Are you familiar with the functional package management approach of tools like
Nix ([https://nixos.org/nix/](https://nixos.org/nix/)) and Guix
([https://www.gnu.org/software/guix/](https://www.gnu.org/software/guix/))?

They use dynamic linking but store all packages in a content-addressed format,
outside the usual FHS. Packages are free to rely on separate versions of their
dependencies as needed. Packages are defined in a 'source-based' format, but
because of the content-addressable storage strategy, both Nix and Guix can
offer transparent binary caching.

Guix folks in particular are working on verifying the integrity of binary
caches, so you don't have to blindly trust them, and they've developed a
system they call 'grafting' which can safely and quickly replace vulnerable
packages without recompiling.

Both Nix and Guix have some container infrastructure as well.
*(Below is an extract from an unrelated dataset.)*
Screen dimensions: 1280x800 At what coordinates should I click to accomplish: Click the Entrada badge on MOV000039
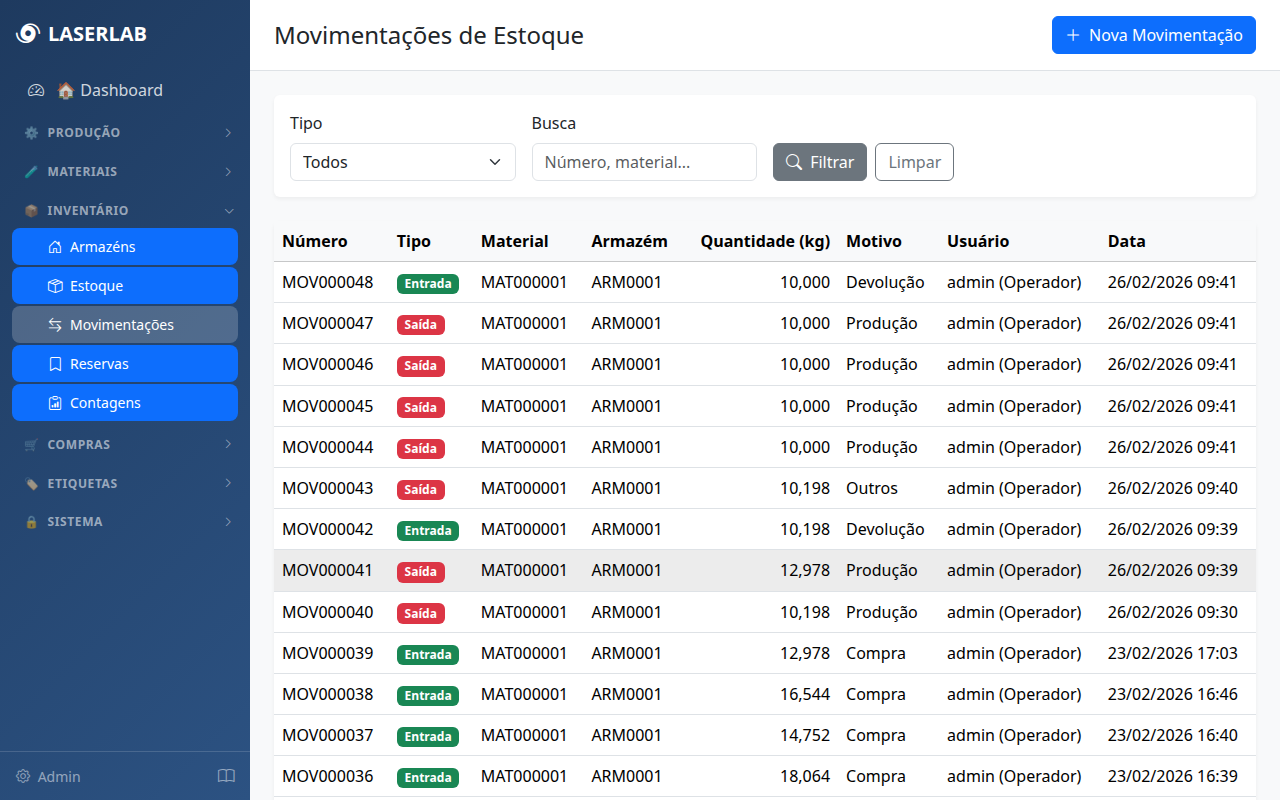(428, 654)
I'm not as
familiar with the Guix side, but Nix has tooling for deterministically
generating Docker images and systemd-nspawn containers, so you can leverage
these packaging tools at the same time as existing container deployment
infrastructure.

I like your analysis of 'build time' vs 'runtime' integration of dependencies,
and I think you might enjoy playing with/critiquing Nix and Guix, because they
address these problems in a strange and powerful way. They use dynamic linking
for deduplication and small upgrades, but try very hard to integrate
everything they can at build time. I'd be interested to see where you think
their approach is strong and weak, if you ever get a chance to try it out.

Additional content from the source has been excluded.